_Task prompt_.
Return every one of the lines below verbatim, with no alteration of any kind.

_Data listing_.
__________________________________________________
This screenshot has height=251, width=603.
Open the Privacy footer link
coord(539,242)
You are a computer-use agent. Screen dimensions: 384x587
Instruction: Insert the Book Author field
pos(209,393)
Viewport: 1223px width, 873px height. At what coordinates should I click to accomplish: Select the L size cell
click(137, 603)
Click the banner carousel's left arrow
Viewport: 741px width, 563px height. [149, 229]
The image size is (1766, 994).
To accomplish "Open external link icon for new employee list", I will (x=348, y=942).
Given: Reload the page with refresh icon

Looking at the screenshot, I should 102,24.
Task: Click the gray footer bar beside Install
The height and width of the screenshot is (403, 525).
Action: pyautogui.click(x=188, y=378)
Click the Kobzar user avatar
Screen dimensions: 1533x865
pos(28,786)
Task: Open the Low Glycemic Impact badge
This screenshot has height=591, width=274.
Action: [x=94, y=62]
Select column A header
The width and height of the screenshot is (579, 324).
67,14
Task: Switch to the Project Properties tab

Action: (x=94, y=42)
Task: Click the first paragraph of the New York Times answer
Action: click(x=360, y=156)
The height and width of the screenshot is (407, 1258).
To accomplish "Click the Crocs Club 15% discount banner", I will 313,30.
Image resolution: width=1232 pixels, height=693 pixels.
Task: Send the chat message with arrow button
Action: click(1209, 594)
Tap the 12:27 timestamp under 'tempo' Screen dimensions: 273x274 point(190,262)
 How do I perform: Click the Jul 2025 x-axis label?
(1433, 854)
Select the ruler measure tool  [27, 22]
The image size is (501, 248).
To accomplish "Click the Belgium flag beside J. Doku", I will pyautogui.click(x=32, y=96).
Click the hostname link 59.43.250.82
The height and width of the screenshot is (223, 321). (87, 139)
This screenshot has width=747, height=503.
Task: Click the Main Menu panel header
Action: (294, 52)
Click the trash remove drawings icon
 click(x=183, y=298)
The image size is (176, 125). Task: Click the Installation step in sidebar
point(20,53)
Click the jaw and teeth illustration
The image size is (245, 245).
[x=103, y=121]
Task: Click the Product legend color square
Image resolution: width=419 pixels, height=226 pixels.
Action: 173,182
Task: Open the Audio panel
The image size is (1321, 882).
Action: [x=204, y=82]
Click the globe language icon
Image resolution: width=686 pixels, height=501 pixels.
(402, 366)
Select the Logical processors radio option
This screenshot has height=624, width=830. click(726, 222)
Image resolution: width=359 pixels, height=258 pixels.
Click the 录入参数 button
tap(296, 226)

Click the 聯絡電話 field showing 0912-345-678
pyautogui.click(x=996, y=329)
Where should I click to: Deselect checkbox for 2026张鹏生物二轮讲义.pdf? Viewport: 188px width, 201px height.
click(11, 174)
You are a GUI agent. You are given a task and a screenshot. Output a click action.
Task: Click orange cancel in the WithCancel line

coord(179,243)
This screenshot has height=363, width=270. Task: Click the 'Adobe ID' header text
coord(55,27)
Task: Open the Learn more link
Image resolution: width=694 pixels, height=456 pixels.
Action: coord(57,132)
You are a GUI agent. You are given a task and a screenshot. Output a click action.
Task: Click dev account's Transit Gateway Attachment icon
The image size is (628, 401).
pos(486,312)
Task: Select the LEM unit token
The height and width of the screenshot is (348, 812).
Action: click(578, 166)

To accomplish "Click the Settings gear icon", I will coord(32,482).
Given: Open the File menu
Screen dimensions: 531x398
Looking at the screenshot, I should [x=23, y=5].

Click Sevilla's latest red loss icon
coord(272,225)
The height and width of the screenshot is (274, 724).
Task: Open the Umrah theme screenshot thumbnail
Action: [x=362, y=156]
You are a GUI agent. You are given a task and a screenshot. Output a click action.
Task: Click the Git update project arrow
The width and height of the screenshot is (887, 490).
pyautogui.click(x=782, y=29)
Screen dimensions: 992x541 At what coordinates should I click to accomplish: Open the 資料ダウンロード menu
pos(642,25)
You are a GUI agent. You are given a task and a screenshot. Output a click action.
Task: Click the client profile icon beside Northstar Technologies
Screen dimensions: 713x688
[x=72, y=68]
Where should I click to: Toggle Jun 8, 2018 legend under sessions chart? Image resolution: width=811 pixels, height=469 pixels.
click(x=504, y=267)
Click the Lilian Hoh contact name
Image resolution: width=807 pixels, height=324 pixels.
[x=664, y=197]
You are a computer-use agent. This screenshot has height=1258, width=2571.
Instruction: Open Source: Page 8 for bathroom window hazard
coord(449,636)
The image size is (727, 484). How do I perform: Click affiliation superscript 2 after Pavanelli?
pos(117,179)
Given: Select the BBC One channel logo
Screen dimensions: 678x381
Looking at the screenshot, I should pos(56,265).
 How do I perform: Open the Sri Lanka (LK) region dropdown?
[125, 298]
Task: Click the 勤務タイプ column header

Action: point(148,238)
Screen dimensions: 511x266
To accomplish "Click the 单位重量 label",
__________________________________________________
_Response below_.
This screenshot has height=251, width=603.
Open the Privacy footer link
coord(539,242)
You are a computer-use agent. Screen dimensions: 384x587
Instruction: Insert the Book Author field
pos(209,393)
Viewport: 1223px width, 873px height. At what coordinates should I click to accomplish: Select the L size cell
click(137, 603)
Click the banner carousel's left arrow
Viewport: 741px width, 563px height. [149, 229]
The image size is (1766, 994).
To accomplish "Open external link icon for new employee list", I will (x=348, y=942).
Given: Reload the page with refresh icon

Looking at the screenshot, I should 102,24.
Task: Click the gray footer bar beside Install
The height and width of the screenshot is (403, 525).
Action: pyautogui.click(x=188, y=378)
Click the Kobzar user avatar
Screen dimensions: 1533x865
pos(28,786)
Task: Open the Low Glycemic Impact badge
This screenshot has height=591, width=274.
Action: [x=94, y=62]
Select column A header
The width and height of the screenshot is (579, 324).
67,14
Task: Switch to the Project Properties tab

Action: (x=94, y=42)
Task: Click the first paragraph of the New York Times answer
Action: click(x=360, y=156)
The height and width of the screenshot is (407, 1258).
To accomplish "Click the Crocs Club 15% discount banner", I will 313,30.
Image resolution: width=1232 pixels, height=693 pixels.
Task: Send the chat message with arrow button
Action: click(1209, 594)
Tap the 12:27 timestamp under 'tempo' Screen dimensions: 273x274 point(190,262)
 How do I perform: Click the Jul 2025 x-axis label?
(1433, 854)
Select the ruler measure tool  [27, 22]
The image size is (501, 248).
To accomplish "Click the Belgium flag beside J. Doku", I will pyautogui.click(x=32, y=96).
Click the hostname link 59.43.250.82
The height and width of the screenshot is (223, 321). (87, 139)
This screenshot has width=747, height=503.
Task: Click the Main Menu panel header
Action: (294, 52)
Click the trash remove drawings icon
 click(x=183, y=298)
The image size is (176, 125). Task: Click the Installation step in sidebar
point(20,53)
Click the jaw and teeth illustration
The image size is (245, 245).
[x=103, y=121]
Task: Click the Product legend color square
Image resolution: width=419 pixels, height=226 pixels.
Action: 173,182
Task: Open the Audio panel
The image size is (1321, 882).
Action: [x=204, y=82]
Click the globe language icon
Image resolution: width=686 pixels, height=501 pixels.
(402, 366)
Select the Logical processors radio option
This screenshot has height=624, width=830. click(726, 222)
Image resolution: width=359 pixels, height=258 pixels.
Click the 录入参数 button
tap(296, 226)

Click the 聯絡電話 field showing 0912-345-678
pyautogui.click(x=996, y=329)
Where should I click to: Deselect checkbox for 2026张鹏生物二轮讲义.pdf? Viewport: 188px width, 201px height.
click(11, 174)
You are a GUI agent. You are given a task and a screenshot. Output a click action.
Task: Click orange cancel in the WithCancel line

coord(179,243)
This screenshot has height=363, width=270. Task: Click the 'Adobe ID' header text
coord(55,27)
Task: Open the Learn more link
Image resolution: width=694 pixels, height=456 pixels.
Action: coord(57,132)
You are a GUI agent. You are given a task and a screenshot. Output a click action.
Task: Click dev account's Transit Gateway Attachment icon
The image size is (628, 401).
pos(486,312)
Task: Select the LEM unit token
The height and width of the screenshot is (348, 812).
Action: click(578, 166)

To accomplish "Click the Settings gear icon", I will coord(32,482).
Given: Open the File menu
Screen dimensions: 531x398
Looking at the screenshot, I should [x=23, y=5].

Click Sevilla's latest red loss icon
coord(272,225)
The height and width of the screenshot is (274, 724).
Task: Open the Umrah theme screenshot thumbnail
Action: [x=362, y=156]
You are a GUI agent. You are given a task and a screenshot. Output a click action.
Task: Click the Git update project arrow
The width and height of the screenshot is (887, 490).
pyautogui.click(x=782, y=29)
Screen dimensions: 992x541 At what coordinates should I click to accomplish: Open the 資料ダウンロード menu
pos(642,25)
You are a GUI agent. You are given a task and a screenshot. Output a click action.
Task: Click the client profile icon beside Northstar Technologies
Screen dimensions: 713x688
[x=72, y=68]
Where should I click to: Toggle Jun 8, 2018 legend under sessions chart? Image resolution: width=811 pixels, height=469 pixels.
click(x=504, y=267)
Click the Lilian Hoh contact name
Image resolution: width=807 pixels, height=324 pixels.
[x=664, y=197]
You are a computer-use agent. This screenshot has height=1258, width=2571.
Instruction: Open Source: Page 8 for bathroom window hazard
coord(449,636)
The image size is (727, 484). How do I perform: Click affiliation superscript 2 after Pavanelli?
pos(117,179)
Given: Select the BBC One channel logo
Screen dimensions: 678x381
Looking at the screenshot, I should pos(56,265).
 How do I perform: Open the Sri Lanka (LK) region dropdown?
[125, 298]
Task: Click the 勤務タイプ column header

Action: point(148,238)
Screen dimensions: 511x266
To accomplish "Click the 单位重量 label",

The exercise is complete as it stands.